## Collected data entries
((

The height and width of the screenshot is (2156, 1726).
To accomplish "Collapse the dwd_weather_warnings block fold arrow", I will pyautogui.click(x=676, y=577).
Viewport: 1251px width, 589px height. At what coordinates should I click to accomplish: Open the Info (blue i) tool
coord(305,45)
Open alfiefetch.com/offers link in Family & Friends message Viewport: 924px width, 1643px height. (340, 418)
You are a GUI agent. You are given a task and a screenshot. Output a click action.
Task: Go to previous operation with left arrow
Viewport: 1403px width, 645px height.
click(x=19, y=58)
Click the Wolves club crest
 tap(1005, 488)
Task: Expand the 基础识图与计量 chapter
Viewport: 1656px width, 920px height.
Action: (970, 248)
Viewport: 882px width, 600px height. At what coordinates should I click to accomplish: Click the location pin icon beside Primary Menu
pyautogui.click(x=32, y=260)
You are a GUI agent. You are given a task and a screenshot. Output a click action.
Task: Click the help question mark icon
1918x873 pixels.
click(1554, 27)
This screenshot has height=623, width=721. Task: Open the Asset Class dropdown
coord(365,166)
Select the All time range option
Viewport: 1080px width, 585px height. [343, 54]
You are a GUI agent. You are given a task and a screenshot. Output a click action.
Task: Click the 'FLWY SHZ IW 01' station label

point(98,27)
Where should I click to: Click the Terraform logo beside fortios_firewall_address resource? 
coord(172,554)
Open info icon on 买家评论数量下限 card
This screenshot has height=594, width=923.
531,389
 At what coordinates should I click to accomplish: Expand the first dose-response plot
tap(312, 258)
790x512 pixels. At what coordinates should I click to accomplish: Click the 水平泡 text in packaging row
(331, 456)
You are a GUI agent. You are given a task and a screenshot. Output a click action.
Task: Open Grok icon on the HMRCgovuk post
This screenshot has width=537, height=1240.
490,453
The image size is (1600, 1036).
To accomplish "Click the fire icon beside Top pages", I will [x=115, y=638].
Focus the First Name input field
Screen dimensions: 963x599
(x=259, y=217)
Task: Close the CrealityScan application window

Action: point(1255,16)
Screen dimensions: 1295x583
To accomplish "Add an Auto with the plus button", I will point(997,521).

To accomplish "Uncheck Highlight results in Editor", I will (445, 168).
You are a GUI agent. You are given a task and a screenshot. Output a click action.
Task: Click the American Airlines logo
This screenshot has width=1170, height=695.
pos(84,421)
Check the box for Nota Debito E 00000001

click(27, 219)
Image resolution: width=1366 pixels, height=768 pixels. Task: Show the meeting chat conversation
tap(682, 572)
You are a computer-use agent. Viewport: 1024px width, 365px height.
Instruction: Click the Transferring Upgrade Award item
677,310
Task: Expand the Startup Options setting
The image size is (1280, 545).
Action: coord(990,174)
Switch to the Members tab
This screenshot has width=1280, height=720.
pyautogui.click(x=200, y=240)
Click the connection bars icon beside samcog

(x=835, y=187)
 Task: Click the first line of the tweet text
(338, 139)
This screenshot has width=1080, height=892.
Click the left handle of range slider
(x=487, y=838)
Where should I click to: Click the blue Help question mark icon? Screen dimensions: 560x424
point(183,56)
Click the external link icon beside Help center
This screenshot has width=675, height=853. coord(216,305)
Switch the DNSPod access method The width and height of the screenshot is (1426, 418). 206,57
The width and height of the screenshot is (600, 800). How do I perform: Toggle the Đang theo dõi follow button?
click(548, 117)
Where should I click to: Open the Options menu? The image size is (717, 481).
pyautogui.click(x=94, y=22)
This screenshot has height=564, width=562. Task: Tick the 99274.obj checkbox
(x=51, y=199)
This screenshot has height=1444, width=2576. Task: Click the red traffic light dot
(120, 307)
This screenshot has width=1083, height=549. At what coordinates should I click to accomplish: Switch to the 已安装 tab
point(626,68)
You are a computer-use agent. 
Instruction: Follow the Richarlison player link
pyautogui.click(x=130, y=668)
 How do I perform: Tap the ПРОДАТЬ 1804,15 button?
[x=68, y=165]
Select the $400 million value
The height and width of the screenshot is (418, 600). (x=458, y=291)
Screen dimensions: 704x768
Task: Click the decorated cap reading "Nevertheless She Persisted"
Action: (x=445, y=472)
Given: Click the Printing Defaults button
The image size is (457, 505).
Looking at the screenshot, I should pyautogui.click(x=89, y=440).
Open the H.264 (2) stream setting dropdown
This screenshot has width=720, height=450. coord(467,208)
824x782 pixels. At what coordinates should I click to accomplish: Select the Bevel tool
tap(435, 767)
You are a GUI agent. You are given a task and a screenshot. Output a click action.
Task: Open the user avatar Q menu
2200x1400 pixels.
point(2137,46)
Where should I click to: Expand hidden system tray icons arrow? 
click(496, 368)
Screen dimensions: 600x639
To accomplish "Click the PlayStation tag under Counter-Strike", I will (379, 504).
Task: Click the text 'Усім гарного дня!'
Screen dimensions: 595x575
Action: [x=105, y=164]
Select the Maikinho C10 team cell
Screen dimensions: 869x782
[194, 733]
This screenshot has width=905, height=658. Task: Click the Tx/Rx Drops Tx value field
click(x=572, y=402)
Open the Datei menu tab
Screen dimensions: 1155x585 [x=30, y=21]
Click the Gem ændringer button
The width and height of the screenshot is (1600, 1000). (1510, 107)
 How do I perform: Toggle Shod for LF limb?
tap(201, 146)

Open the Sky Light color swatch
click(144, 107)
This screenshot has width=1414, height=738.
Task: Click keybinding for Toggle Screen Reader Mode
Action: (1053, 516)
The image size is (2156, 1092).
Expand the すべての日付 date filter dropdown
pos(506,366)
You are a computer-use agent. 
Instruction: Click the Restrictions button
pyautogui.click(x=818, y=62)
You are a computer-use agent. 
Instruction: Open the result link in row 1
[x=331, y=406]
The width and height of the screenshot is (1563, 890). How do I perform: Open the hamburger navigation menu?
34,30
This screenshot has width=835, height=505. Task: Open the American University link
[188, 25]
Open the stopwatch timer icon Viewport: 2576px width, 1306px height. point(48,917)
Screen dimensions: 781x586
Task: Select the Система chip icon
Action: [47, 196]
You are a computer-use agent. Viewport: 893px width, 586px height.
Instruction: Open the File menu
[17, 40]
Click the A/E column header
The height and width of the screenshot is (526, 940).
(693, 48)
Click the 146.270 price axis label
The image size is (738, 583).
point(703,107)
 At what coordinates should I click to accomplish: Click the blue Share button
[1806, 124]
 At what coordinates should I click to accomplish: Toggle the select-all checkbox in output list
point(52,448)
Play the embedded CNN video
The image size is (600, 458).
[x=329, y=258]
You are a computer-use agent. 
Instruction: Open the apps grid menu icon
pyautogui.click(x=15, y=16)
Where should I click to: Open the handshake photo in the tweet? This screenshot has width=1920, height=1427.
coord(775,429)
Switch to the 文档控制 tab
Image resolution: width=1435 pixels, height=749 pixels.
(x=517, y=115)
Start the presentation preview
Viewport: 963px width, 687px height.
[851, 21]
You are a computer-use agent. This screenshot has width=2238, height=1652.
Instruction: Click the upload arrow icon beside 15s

))

## WHAT THE TASK REQUIRES
Quote every entry above word for word, keeping each line in its original order.

## COMPLETED EXERCISE
The height and width of the screenshot is (2156, 1726).
To accomplish "Collapse the dwd_weather_warnings block fold arrow", I will pyautogui.click(x=676, y=577).
Viewport: 1251px width, 589px height. At what coordinates should I click to accomplish: Open the Info (blue i) tool
coord(305,45)
Open alfiefetch.com/offers link in Family & Friends message Viewport: 924px width, 1643px height. (340, 418)
You are a GUI agent. You are given a task and a screenshot. Output a click action.
Task: Go to previous operation with left arrow
Viewport: 1403px width, 645px height.
click(x=19, y=58)
Click the Wolves club crest
 tap(1005, 488)
Task: Expand the 基础识图与计量 chapter
Viewport: 1656px width, 920px height.
Action: (970, 248)
Viewport: 882px width, 600px height. At what coordinates should I click to accomplish: Click the location pin icon beside Primary Menu
pyautogui.click(x=32, y=260)
You are a GUI agent. You are given a task and a screenshot. Output a click action.
Task: Click the help question mark icon
1918x873 pixels.
click(1554, 27)
This screenshot has height=623, width=721. Task: Open the Asset Class dropdown
coord(365,166)
Select the All time range option
Viewport: 1080px width, 585px height. [343, 54]
You are a GUI agent. You are given a task and a screenshot. Output a click action.
Task: Click the 'FLWY SHZ IW 01' station label

point(98,27)
Where should I click to: Click the Terraform logo beside fortios_firewall_address resource? 
coord(172,554)
Open info icon on 买家评论数量下限 card
This screenshot has height=594, width=923.
531,389
 At what coordinates should I click to accomplish: Expand the first dose-response plot
tap(312, 258)
790x512 pixels. At what coordinates should I click to accomplish: Click the 水平泡 text in packaging row
(331, 456)
You are a GUI agent. You are given a task and a screenshot. Output a click action.
Task: Open Grok icon on the HMRCgovuk post
This screenshot has width=537, height=1240.
490,453
The image size is (1600, 1036).
To accomplish "Click the fire icon beside Top pages", I will [x=115, y=638].
Focus the First Name input field
Screen dimensions: 963x599
(x=259, y=217)
Task: Close the CrealityScan application window

Action: point(1255,16)
Screen dimensions: 1295x583
To accomplish "Add an Auto with the plus button", I will point(997,521).

To accomplish "Uncheck Highlight results in Editor", I will (445, 168).
You are a GUI agent. You are given a task and a screenshot. Output a click action.
Task: Click the American Airlines logo
This screenshot has width=1170, height=695.
pos(84,421)
Check the box for Nota Debito E 00000001

click(27, 219)
Image resolution: width=1366 pixels, height=768 pixels. Task: Show the meeting chat conversation
tap(682, 572)
You are a computer-use agent. Viewport: 1024px width, 365px height.
Instruction: Click the Transferring Upgrade Award item
677,310
Task: Expand the Startup Options setting
The image size is (1280, 545).
Action: coord(990,174)
Switch to the Members tab
This screenshot has width=1280, height=720.
pyautogui.click(x=200, y=240)
Click the connection bars icon beside samcog

(x=835, y=187)
 Task: Click the first line of the tweet text
(338, 139)
This screenshot has width=1080, height=892.
Click the left handle of range slider
(x=487, y=838)
Where should I click to: Click the blue Help question mark icon? Screen dimensions: 560x424
point(183,56)
Click the external link icon beside Help center
This screenshot has width=675, height=853. coord(216,305)
Switch the DNSPod access method The width and height of the screenshot is (1426, 418). 206,57
The width and height of the screenshot is (600, 800). How do I perform: Toggle the Đang theo dõi follow button?
click(548, 117)
Where should I click to: Open the Options menu? The image size is (717, 481).
pyautogui.click(x=94, y=22)
This screenshot has height=564, width=562. Task: Tick the 99274.obj checkbox
(x=51, y=199)
This screenshot has height=1444, width=2576. Task: Click the red traffic light dot
(120, 307)
This screenshot has width=1083, height=549. At what coordinates should I click to accomplish: Switch to the 已安装 tab
point(626,68)
You are a computer-use agent. 
Instruction: Follow the Richarlison player link
pyautogui.click(x=130, y=668)
 How do I perform: Tap the ПРОДАТЬ 1804,15 button?
[x=68, y=165]
Select the $400 million value
The height and width of the screenshot is (418, 600). (x=458, y=291)
Screen dimensions: 704x768
Task: Click the decorated cap reading "Nevertheless She Persisted"
Action: (x=445, y=472)
Given: Click the Printing Defaults button
The image size is (457, 505).
Looking at the screenshot, I should pyautogui.click(x=89, y=440).
Open the H.264 (2) stream setting dropdown
This screenshot has width=720, height=450. coord(467,208)
824x782 pixels. At what coordinates should I click to accomplish: Select the Bevel tool
tap(435, 767)
You are a GUI agent. You are given a task and a screenshot. Output a click action.
Task: Open the user avatar Q menu
2200x1400 pixels.
point(2137,46)
Where should I click to: Expand hidden system tray icons arrow? 
click(496, 368)
Screen dimensions: 600x639
To accomplish "Click the PlayStation tag under Counter-Strike", I will (379, 504).
Task: Click the text 'Усім гарного дня!'
Screen dimensions: 595x575
Action: [x=105, y=164]
Select the Maikinho C10 team cell
Screen dimensions: 869x782
[194, 733]
This screenshot has width=905, height=658. Task: Click the Tx/Rx Drops Tx value field
click(x=572, y=402)
Open the Datei menu tab
Screen dimensions: 1155x585 [x=30, y=21]
Click the Gem ændringer button
The width and height of the screenshot is (1600, 1000). (1510, 107)
 How do I perform: Toggle Shod for LF limb?
tap(201, 146)

Open the Sky Light color swatch
click(144, 107)
This screenshot has width=1414, height=738.
Task: Click keybinding for Toggle Screen Reader Mode
Action: (1053, 516)
The image size is (2156, 1092).
Expand the すべての日付 date filter dropdown
pos(506,366)
You are a computer-use agent. 
Instruction: Click the Restrictions button
pyautogui.click(x=818, y=62)
You are a computer-use agent. 
Instruction: Open the result link in row 1
[x=331, y=406]
The width and height of the screenshot is (1563, 890). How do I perform: Open the hamburger navigation menu?
34,30
This screenshot has width=835, height=505. Task: Open the American University link
[188, 25]
Open the stopwatch timer icon Viewport: 2576px width, 1306px height. point(48,917)
Screen dimensions: 781x586
Task: Select the Система chip icon
Action: [47, 196]
You are a computer-use agent. Viewport: 893px width, 586px height.
Instruction: Open the File menu
[17, 40]
Click the A/E column header
The height and width of the screenshot is (526, 940).
(693, 48)
Click the 146.270 price axis label
The image size is (738, 583).
point(703,107)
 At what coordinates should I click to accomplish: Click the blue Share button
[1806, 124]
 At what coordinates should I click to accomplish: Toggle the select-all checkbox in output list
point(52,448)
Play the embedded CNN video
The image size is (600, 458).
[x=329, y=258]
You are a computer-use agent. 
Instruction: Open the apps grid menu icon
pyautogui.click(x=15, y=16)
Where should I click to: Open the handshake photo in the tweet? This screenshot has width=1920, height=1427.
coord(775,429)
Switch to the 文档控制 tab
Image resolution: width=1435 pixels, height=749 pixels.
(x=517, y=115)
Start the presentation preview
Viewport: 963px width, 687px height.
[851, 21]
You are a computer-use agent. This screenshot has width=2238, height=1652.
Instruction: Click the upload arrow icon beside 15s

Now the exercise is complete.